Şirketlerin hemen alması gereken üç önlem
EY Global İklim Riski Barometresi, şirketlerin ivedilikle alması gereken üç kritik tedbiri sıralıyor:
Niyeti aksiyona dönüştürün: En âlâ performans gösteren şirketlerde, iklim riskine ahenk, aksiyona dönüştürülebilir bir fırsat olarak görülür. Bu şirketlerde detaylı ve titiz bir halde hazırlanan iklim değişikliği stratejisi, kamuoyuna açıklanarak aksiyona dökülür.
Düşük karbonlu bir gelecek için bilgi idaresini sağlayın: Eylemleri teşvik etmek ve emisyonları azaltmak için bilgiler toplanmalı, risk idaresine entegre edilmeli, karbon azaltımını teşvik etmek için kullanılmalı. Bilgileri her vakit stratejik ve operasyonel risk idaresine entegre olacak formda kullanmak ve yönetmek için aktif yönetişim yapılarını hayata geçirin.
Dönüşümde idare heyetinin itici gücünü kullanın: İklim bilgileri, kurumsal stratejiye bilgi sağlamak için idare konseyi seviyesinde kullanılmalı. Başkanlar tüm kuruluş genelinde iklim tesirine bütüncül bir yaklaşımı benimseyerek; iklim değişikliği çalışmalarında temel ahengin ötesine geçme ve karbondan arındırma gündemini gelecek stratejisinin itici gücü olarak kullanmalı.

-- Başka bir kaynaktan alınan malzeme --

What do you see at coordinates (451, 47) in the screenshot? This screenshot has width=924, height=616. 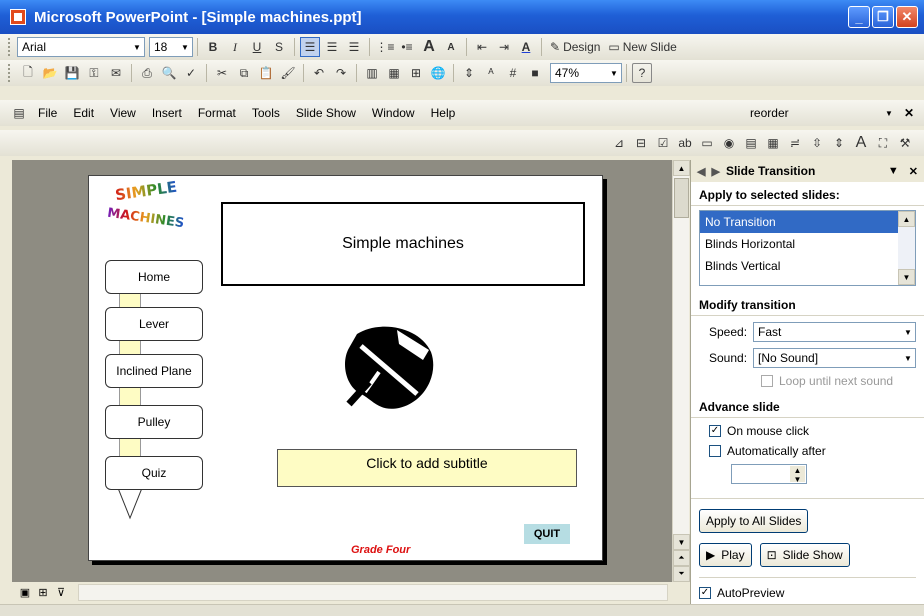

EY Türkiye İklim Değişikliği ve Sürdürülebilirlik Hizmetleri Önderi Ece Sevin bu yılki EY Global İklim Riski Barometresi ile ilgili şu değerlendirmelerde bulundu: “Bu yılki EY Global İklim Risk Barometresi; net sıfır iktisada geçişimizi değerli ölçüde hızlandırmamız gereken bir periyotta, belirtilen iklim maksatları ile bunları gerçekleştirmeye yönelik kurumsal aksiyonlar ortasında bir kopukluk olduğunu gösteriyor. İklim riskinin açıklanması; başka bir onay kalemi olarak değil, daha kapsamlı bir stratejinin kesimi ve rekabet avantajı elde etmek için bir fırsat olarak görülmelidir. Bu, bilhassa gerçek değişimi benimsemesi ve gerçekleştirmesi gereken başkanlar için çok kıymetli bir fırsat olabilir. İş dünyası, taahhüt zihniyetinden, karbonsuzlaştırma stratejilerinin operasyonlarının tamamında uygulandığı bir hareket planına geçmelidir.”